Top of RECORDS TO PROCESS

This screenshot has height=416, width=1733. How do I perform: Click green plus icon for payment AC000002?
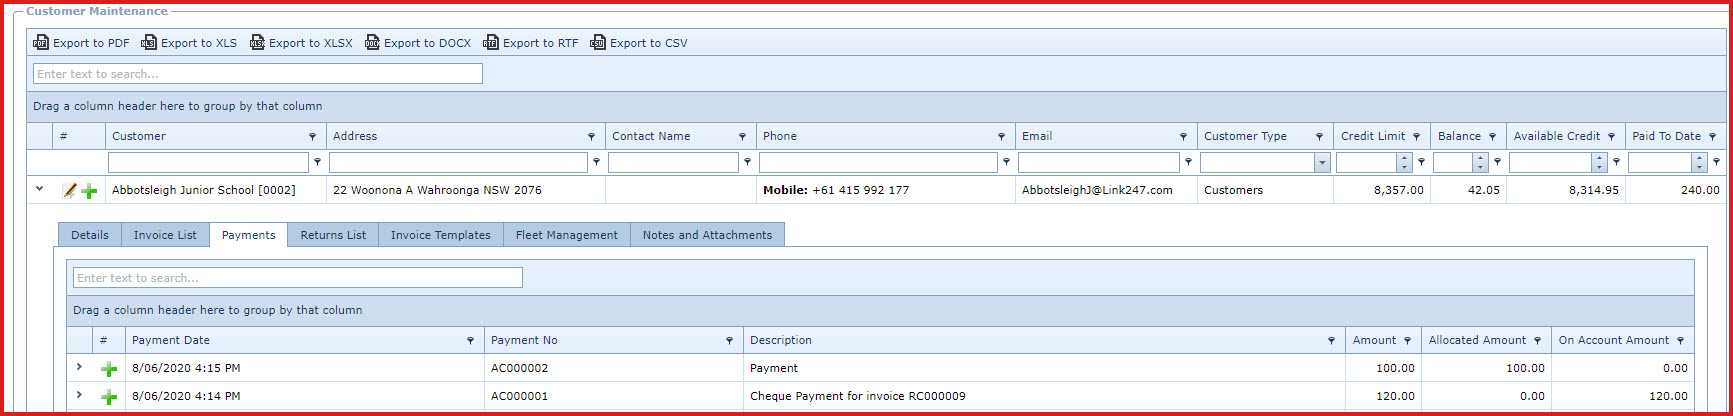tap(109, 369)
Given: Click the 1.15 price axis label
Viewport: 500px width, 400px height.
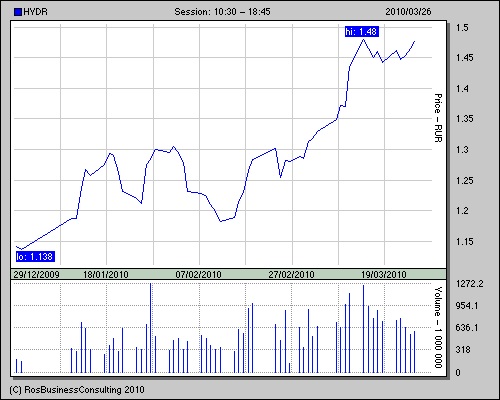Looking at the screenshot, I should (x=465, y=241).
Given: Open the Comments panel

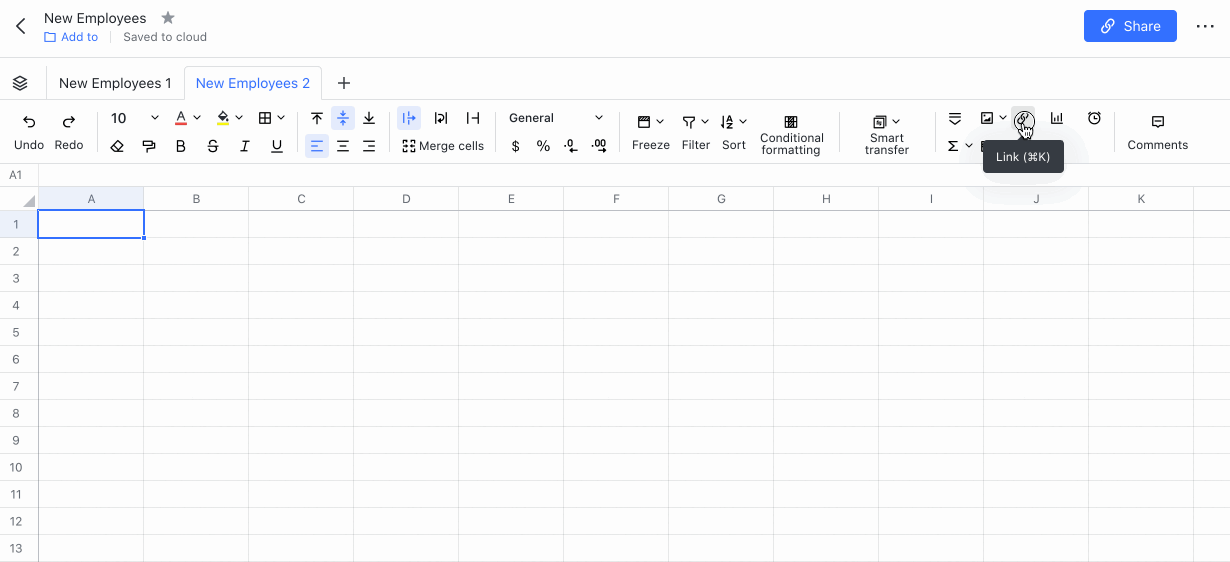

Bottom of RECORDS TO PROCESS

WORK ORDER = Reproduce the data verbatim. Do not carry any picture into the copy.

SOLUTION TO THIS PROBLEM =
This screenshot has height=416, width=1733. How do I perform: Click green plus icon for payment AC000002?
tap(109, 369)
Given: Click the 1.15 price axis label
Viewport: 500px width, 400px height.
Looking at the screenshot, I should (x=465, y=241).
Given: Open the Comments panel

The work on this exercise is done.